问题
I am modifying some code to depend on rand version 0.5. At first, I was worried how I would enable generating random values of my own types with Standard
, but I found out this is legal:
impl ::rand::distributions::Distribution<MyType> for ::rand::distributions::Standard {
// ...
}
Why is it legal? I thought implementing an external trait for an external type is illegal.
回答1:
The entire purpose of these rules (called the orphan rules or coherence rules) is to avoid having any conflicting implementations for a given trait/type combination.
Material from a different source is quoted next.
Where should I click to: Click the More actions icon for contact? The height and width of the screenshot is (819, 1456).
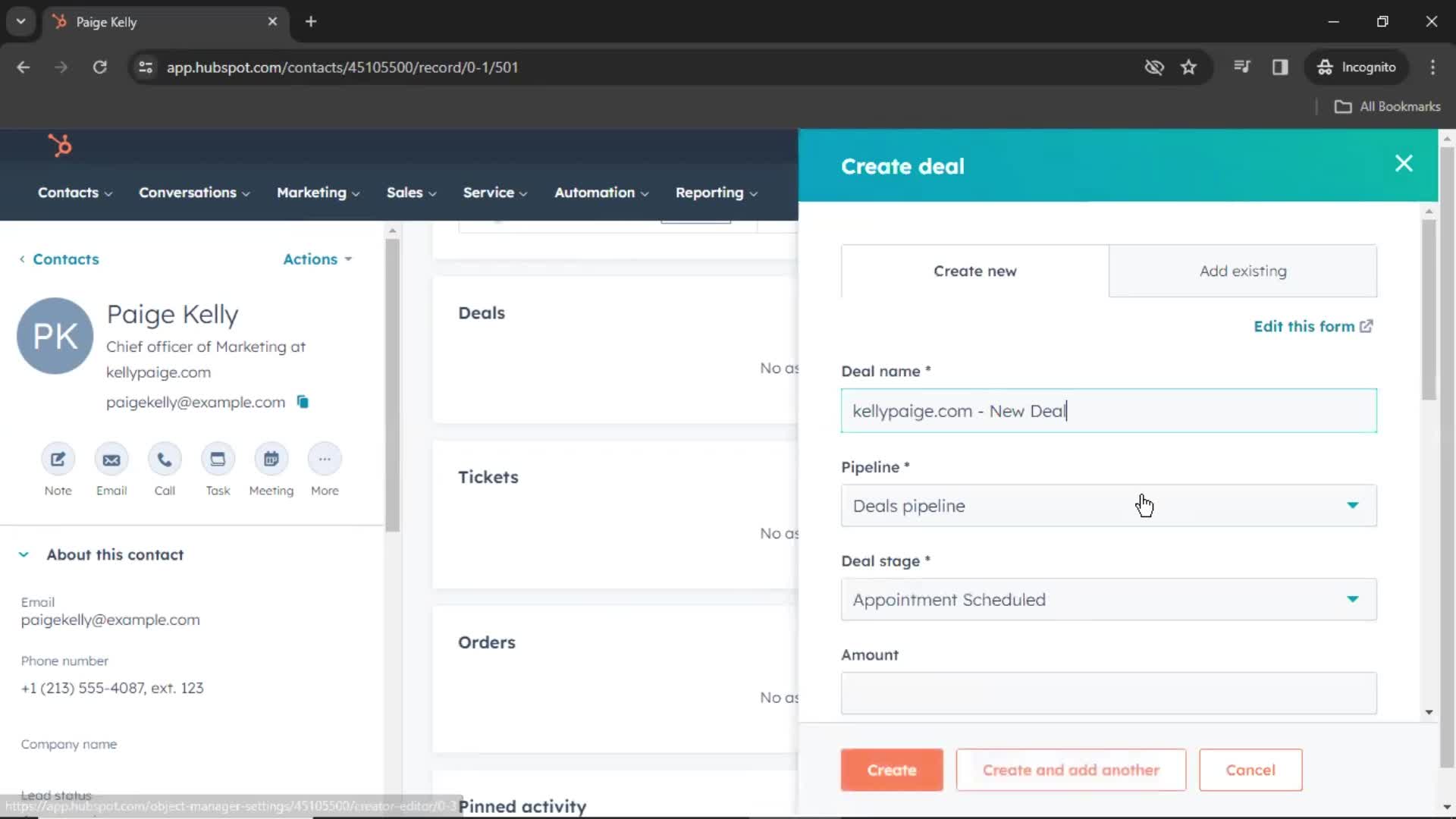click(324, 459)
Since Rust 1.0, it is believed that it would not be in line with a language striving for solid stability to be "willy-nilly" about who is allowed to implement a trait for a type.
A very common example of this particular type of implementation is From
:
impl From<MyType> for i32 {
// ...
}
By parameterizing the trait with a local type, there's still no ambiguity about who is implementing the trait. One way of thinking about it would be treating Distribution
as not a trait but a trait constructor 1. Each instance of Distribution
creates a new trait, one that's custom-made for the case.
See also:
- RFC 2451, "Re-Rebalancing Coherence"
- RFC 1023, "Rebalancing Coherence"
- How do I implement a trait I don't own for a type I don't own?
1 — This isn't true, but it's a reasonable analogy.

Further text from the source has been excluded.